--- Material for the task Enclosed Below ---
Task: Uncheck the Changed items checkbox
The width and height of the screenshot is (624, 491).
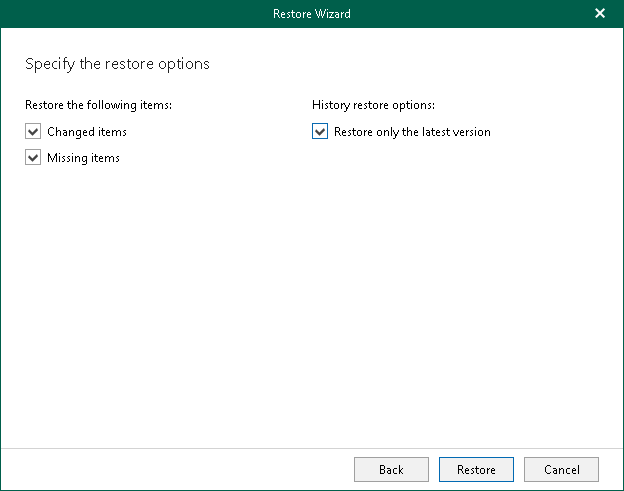Action: [33, 131]
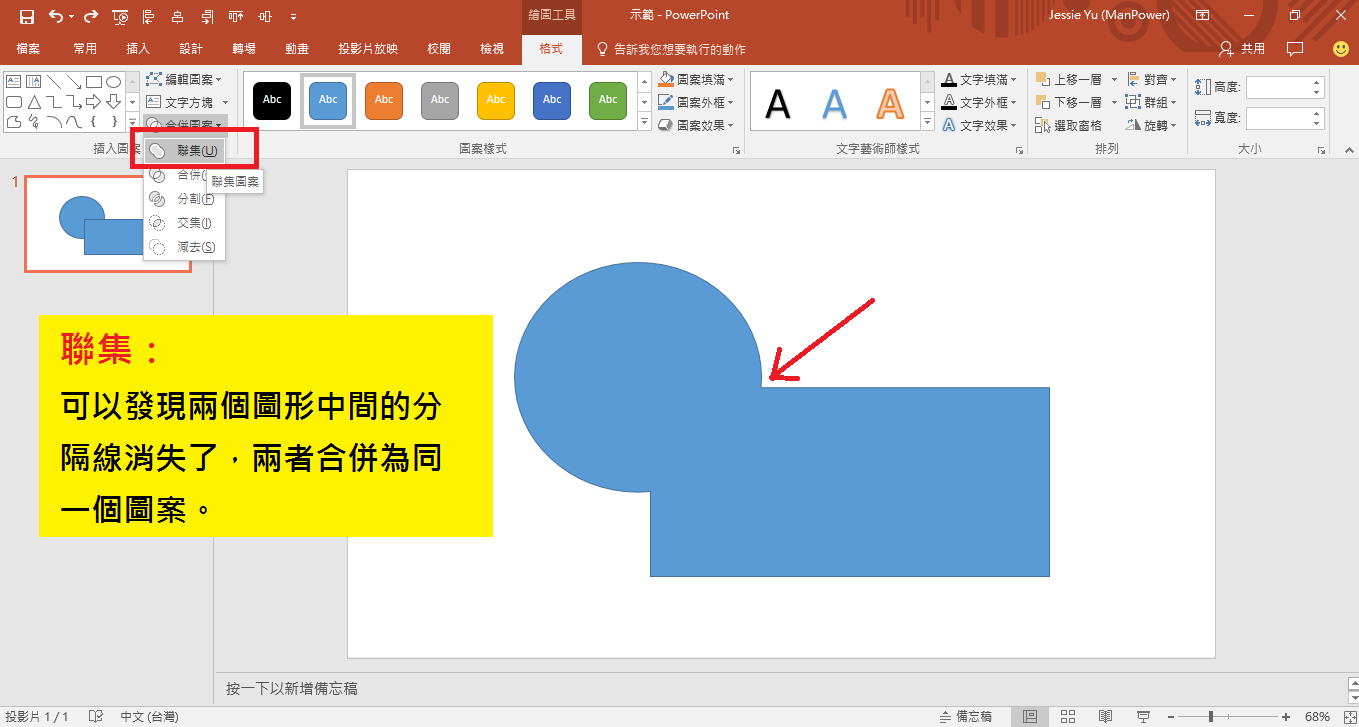Image resolution: width=1359 pixels, height=727 pixels.
Task: Switch to slide sorter view icon
Action: click(x=1068, y=716)
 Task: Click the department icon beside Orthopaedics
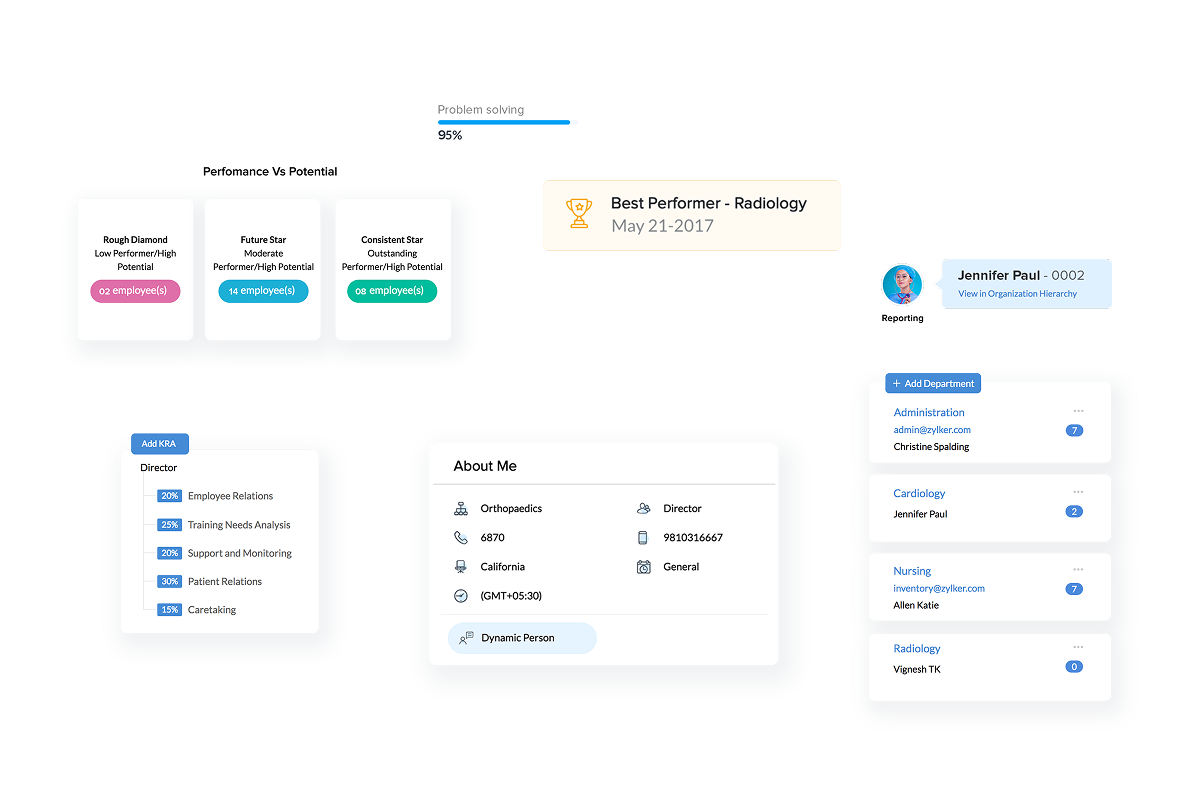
--- End of Enclosed Material for the task ---
Produce the entries again, word for word, without any of their pictures.

Problem solution =
Task: Uncheck the Changed items checkbox
The width and height of the screenshot is (624, 491).
Action: [33, 131]
Image resolution: width=1359 pixels, height=727 pixels.
Task: Switch to slide sorter view icon
Action: click(x=1068, y=716)
 Task: Click the department icon beside Orthopaedics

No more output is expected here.